Conclusion: Port Imperial is the most efficient in terms of profitability and the NYC MTA is the most efficient in terms of sheer transportation
While efficiency is hard to measure with one metric, by far the Port Imperial Ferry Corporation blows the competition out of the water in terms of pure profitability. The agency is so profitable that it has been able to fund itself without government subsidies while serving 7m+ unlinked trips annually.
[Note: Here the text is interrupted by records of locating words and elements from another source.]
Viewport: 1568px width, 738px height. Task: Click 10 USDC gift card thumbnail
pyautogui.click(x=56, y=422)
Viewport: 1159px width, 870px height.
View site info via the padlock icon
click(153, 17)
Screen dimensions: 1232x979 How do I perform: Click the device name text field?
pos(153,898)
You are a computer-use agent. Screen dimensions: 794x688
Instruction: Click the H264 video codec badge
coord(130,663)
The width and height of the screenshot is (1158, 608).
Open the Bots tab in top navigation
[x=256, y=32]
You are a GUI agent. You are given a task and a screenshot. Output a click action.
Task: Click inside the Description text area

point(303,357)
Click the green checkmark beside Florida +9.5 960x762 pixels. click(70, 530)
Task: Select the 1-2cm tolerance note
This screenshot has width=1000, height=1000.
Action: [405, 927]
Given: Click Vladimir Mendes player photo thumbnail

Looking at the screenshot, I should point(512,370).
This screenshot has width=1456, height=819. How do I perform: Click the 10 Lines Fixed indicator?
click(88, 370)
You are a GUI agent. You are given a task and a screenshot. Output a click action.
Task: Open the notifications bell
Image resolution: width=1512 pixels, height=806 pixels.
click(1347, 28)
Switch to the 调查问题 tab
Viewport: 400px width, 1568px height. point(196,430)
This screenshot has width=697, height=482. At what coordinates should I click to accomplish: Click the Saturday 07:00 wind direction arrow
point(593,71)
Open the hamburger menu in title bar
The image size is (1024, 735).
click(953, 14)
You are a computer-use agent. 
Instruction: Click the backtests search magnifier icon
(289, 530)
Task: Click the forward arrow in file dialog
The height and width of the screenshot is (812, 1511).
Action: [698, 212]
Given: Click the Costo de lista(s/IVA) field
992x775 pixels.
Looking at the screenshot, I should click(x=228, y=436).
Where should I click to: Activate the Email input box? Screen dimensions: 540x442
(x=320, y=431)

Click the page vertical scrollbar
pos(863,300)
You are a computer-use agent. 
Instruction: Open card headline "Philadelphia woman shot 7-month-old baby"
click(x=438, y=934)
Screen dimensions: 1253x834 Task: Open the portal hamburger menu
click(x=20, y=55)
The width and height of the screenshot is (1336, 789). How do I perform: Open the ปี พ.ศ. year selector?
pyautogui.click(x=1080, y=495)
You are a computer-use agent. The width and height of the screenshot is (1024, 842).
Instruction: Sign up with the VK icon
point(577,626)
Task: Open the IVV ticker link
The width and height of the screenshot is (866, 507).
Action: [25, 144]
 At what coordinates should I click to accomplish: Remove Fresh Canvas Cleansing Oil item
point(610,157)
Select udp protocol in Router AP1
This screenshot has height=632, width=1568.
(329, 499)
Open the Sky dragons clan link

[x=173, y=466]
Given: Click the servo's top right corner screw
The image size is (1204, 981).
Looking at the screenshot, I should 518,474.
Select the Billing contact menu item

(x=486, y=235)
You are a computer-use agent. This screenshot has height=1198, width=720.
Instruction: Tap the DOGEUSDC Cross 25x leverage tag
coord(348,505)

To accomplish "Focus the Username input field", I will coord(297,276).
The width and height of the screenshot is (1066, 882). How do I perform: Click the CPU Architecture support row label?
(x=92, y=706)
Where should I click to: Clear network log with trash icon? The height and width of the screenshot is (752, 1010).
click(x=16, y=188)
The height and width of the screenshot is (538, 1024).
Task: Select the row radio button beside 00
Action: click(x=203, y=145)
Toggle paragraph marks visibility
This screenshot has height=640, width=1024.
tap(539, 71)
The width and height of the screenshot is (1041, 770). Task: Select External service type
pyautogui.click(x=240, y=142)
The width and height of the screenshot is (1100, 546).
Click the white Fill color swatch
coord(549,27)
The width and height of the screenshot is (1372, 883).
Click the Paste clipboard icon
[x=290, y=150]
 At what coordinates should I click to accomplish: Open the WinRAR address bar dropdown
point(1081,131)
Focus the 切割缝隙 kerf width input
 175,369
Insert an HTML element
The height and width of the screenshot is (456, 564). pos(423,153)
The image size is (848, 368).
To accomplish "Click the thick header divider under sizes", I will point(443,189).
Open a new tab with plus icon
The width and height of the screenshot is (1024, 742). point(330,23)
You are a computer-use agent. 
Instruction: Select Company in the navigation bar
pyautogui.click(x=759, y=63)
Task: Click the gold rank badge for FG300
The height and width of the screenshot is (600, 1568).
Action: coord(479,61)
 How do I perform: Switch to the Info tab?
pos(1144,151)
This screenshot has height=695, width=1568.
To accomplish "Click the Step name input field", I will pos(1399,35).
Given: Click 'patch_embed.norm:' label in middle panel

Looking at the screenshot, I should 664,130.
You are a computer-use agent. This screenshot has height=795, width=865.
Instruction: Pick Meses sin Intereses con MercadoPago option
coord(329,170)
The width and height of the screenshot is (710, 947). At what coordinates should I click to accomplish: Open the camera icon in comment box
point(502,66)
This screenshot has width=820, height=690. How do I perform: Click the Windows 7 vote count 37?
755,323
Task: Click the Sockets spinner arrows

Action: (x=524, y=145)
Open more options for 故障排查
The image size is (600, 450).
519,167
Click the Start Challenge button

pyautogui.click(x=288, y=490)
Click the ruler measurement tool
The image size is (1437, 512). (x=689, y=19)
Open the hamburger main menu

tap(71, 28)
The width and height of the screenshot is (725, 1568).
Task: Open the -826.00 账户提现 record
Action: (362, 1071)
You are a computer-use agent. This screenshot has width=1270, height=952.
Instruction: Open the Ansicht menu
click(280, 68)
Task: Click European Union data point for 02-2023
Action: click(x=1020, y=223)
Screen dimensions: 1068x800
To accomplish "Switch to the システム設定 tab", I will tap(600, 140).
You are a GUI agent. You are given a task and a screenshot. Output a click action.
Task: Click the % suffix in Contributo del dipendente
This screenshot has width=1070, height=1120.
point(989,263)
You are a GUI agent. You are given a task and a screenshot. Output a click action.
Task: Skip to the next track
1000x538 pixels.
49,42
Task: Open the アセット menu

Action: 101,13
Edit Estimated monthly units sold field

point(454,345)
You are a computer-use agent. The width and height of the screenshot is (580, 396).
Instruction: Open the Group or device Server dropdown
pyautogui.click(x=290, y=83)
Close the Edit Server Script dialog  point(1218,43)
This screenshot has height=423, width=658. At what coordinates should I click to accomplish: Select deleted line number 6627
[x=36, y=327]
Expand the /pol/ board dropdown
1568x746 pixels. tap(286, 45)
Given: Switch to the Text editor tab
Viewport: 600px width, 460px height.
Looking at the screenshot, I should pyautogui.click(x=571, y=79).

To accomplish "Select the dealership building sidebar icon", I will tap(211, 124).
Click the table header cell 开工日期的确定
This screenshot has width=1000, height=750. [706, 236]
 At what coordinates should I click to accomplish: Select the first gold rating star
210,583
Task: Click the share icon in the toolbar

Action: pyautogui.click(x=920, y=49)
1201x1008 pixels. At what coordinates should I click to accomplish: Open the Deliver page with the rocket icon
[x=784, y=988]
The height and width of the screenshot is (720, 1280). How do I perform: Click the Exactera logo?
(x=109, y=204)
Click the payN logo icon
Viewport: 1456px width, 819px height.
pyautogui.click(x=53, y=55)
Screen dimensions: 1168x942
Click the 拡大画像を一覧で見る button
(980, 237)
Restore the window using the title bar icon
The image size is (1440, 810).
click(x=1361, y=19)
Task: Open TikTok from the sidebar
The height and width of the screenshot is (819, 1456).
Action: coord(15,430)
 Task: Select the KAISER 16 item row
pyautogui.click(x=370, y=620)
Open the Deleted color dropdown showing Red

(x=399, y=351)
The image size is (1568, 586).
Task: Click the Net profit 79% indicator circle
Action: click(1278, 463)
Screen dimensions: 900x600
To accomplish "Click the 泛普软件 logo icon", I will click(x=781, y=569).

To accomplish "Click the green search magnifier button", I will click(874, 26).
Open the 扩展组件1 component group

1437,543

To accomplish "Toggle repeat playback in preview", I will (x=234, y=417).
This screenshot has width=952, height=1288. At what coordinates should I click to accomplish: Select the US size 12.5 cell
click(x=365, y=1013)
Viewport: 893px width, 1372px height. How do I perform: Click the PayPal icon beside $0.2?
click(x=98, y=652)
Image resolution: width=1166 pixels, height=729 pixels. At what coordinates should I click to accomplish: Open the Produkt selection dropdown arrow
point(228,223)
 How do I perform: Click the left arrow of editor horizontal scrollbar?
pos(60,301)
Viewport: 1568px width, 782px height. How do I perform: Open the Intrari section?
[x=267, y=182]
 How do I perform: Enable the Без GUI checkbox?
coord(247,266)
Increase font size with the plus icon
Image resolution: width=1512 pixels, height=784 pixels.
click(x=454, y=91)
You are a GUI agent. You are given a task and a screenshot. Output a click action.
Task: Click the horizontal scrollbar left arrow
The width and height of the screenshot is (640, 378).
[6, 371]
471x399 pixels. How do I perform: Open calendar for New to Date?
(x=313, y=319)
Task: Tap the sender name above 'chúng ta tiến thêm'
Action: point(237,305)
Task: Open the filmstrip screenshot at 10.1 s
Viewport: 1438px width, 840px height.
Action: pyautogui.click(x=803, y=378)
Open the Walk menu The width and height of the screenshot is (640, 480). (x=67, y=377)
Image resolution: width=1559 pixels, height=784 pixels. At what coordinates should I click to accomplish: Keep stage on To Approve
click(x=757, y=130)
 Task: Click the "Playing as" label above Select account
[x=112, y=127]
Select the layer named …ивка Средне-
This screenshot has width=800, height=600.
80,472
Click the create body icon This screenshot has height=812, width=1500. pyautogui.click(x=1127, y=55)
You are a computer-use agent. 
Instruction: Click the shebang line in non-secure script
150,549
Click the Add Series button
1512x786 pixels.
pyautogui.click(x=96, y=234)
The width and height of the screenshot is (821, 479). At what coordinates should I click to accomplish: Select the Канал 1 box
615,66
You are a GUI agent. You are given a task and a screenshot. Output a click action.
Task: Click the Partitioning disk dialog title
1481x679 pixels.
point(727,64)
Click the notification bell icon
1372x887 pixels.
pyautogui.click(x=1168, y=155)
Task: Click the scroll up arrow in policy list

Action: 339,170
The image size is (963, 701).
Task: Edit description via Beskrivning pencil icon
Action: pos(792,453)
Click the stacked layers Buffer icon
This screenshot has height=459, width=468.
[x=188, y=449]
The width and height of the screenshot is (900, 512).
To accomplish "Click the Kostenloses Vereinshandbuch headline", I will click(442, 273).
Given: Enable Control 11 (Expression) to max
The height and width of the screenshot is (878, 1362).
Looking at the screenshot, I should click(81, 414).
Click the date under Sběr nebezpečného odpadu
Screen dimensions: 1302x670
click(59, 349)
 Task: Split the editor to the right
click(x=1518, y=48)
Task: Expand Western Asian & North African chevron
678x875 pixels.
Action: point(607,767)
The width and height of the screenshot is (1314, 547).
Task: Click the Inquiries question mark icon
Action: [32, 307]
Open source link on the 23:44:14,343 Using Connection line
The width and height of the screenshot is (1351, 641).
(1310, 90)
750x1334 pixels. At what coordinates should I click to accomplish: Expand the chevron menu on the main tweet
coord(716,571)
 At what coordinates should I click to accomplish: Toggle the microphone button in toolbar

Despite Port Imperial leading the group in profitability, it serves a much smaller range of constituents than its next-door neighbor,the MTA. The NYC MTA has the capability to help commuters make over 1.8B trips annually with the capacity to grow even more. In terms of sheer transportation, it is impossible to beat and deserves a spot as one of the most efficient transit systems due the scale that is has been able to obtain.